Il salotto della città emiliana è Piazza Grande, luogo che nei secoli ha ospitato esecuzioni capitali, mercati e feste essendo il centro del potere e dell'economia, della vita religiosa e di quella politica, come testimonia la presenza del Palazzo Comunale e del Duomo che vi si affacciano.

Passeggiando per Piazza Grande con gli occhi alzati al cielo possiamo ammirare l'antica Torre dell'Orologio e la celebre statua della Bonissima, leggendaria figura femminile che troneggia a un estremo del Palazzo Comunale, prima d'entrare nel palazzo del potere per visitarne le stanze affrescate e le opere d'arte ivi conservate.

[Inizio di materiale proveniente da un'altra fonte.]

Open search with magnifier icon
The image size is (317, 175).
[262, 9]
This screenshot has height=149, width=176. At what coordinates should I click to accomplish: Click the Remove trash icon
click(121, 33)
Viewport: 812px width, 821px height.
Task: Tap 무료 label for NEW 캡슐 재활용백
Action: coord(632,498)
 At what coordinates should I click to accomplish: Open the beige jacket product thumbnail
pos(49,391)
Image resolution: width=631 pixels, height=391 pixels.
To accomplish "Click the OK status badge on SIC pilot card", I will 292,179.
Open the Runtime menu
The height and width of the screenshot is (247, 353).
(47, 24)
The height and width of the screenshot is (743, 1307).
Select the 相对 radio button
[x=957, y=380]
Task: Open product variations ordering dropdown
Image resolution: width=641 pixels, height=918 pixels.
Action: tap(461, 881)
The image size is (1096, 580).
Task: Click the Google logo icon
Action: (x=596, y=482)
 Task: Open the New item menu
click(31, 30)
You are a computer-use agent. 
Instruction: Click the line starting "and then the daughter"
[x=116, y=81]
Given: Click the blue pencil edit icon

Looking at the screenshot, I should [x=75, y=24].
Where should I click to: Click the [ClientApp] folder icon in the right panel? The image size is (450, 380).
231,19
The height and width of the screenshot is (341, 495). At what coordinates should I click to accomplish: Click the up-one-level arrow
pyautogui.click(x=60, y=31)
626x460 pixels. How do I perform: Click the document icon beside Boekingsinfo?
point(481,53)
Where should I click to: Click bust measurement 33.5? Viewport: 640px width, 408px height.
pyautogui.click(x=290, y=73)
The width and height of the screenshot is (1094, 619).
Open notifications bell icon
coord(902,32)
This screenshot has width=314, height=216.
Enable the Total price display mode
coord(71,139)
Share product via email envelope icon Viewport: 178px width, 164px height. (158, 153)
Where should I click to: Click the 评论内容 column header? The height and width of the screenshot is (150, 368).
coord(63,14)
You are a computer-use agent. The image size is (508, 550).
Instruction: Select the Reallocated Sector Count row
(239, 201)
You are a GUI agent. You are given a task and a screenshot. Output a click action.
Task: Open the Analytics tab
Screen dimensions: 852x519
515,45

Su Piazza Grande si affacciano, inoltre, il Duomo e la sua Torre della Ghirlandina, altra nobile icona della città emiliana. La torre campanaria della Cattedrale di Modena è uno dei simboli più amati dai turisti e dai modenesi che hanno atteso con emozione di rivederla dopo i lunghi lavori di restauro intrapresi nel 2008 e conclusisi nel novembre del 2011.

La torre campanaria che con i suoi 86 metri d'altezza svetta sul centro di Modena è nata insieme al Duomo, sebbene nel XII secolo fosse notevolmente più bassa e si narra che sia stata la tradizionale rivalità con i vicini abitanti della "torrita" Bologna a far crescere la costruzione con l'aggiunta nel tempo di piani, i quali contribuiscono al suo fascino in ragione della presenza di stili architettonici diversi.

La torre circondata da un'elegante ringhiera che funge da ghirlanda è tradizionalmente un motivo di vanto dei modenesi e non a caso è la cassaforte della preziosa "secchia rapita" protagonista delle antiche contese tra Modena e la vicina Bologna.